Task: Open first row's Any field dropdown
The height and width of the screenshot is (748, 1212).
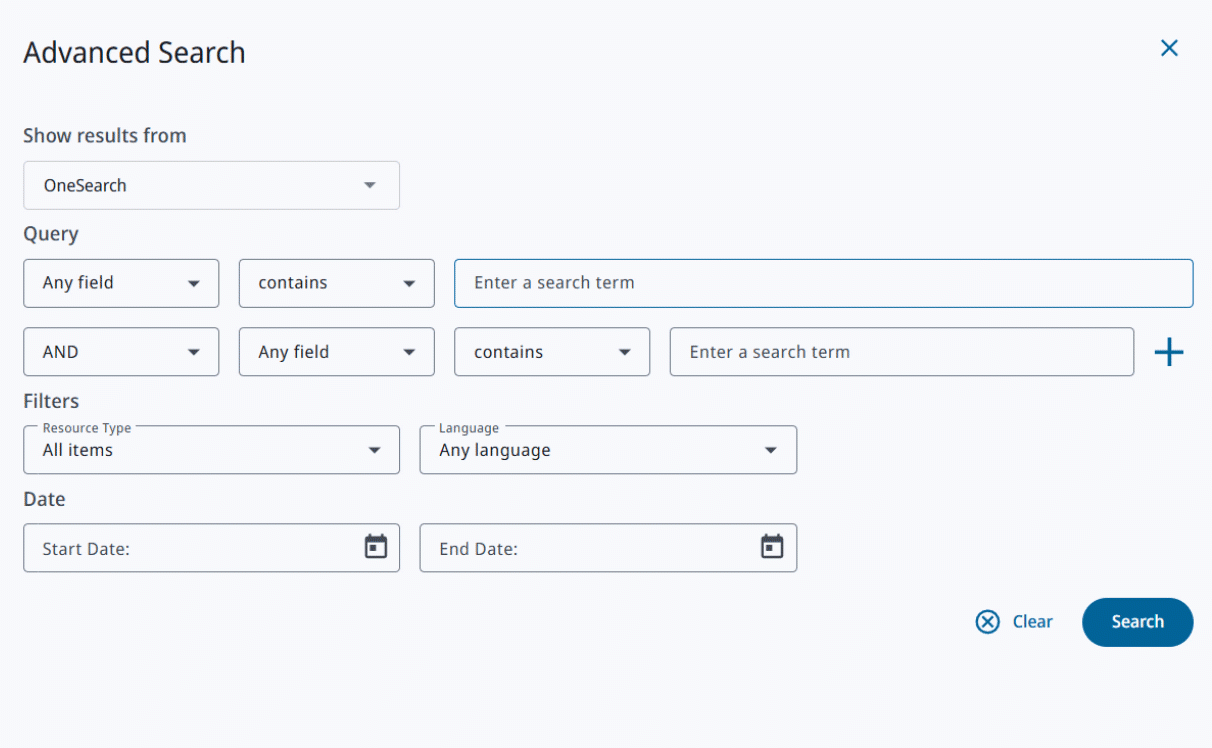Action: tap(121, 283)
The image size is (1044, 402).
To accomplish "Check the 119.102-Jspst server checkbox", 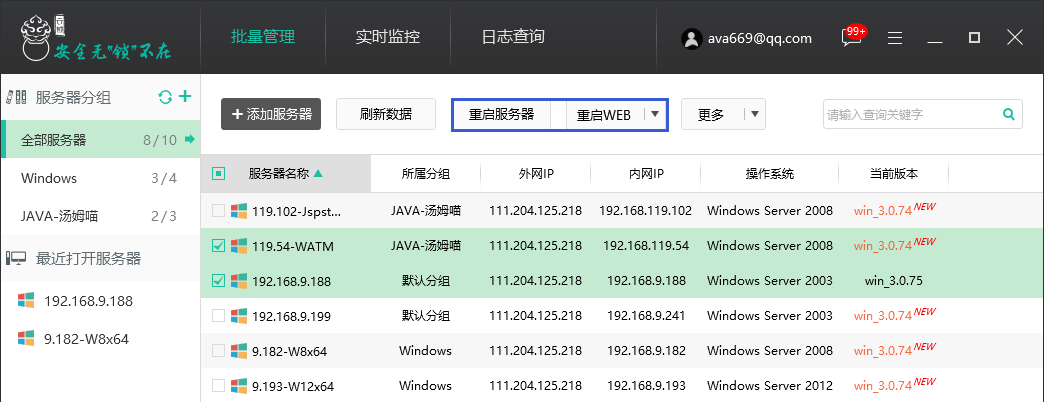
-- -- --
▸ **What you will do**:
Reproduce each line of the records exactly, omitting any picture.

▸ **Result of the task**:
Task: Open first row's Any field dropdown
The height and width of the screenshot is (748, 1212).
Action: tap(121, 283)
The image size is (1044, 402).
To accomplish "Check the 119.102-Jspst server checkbox", 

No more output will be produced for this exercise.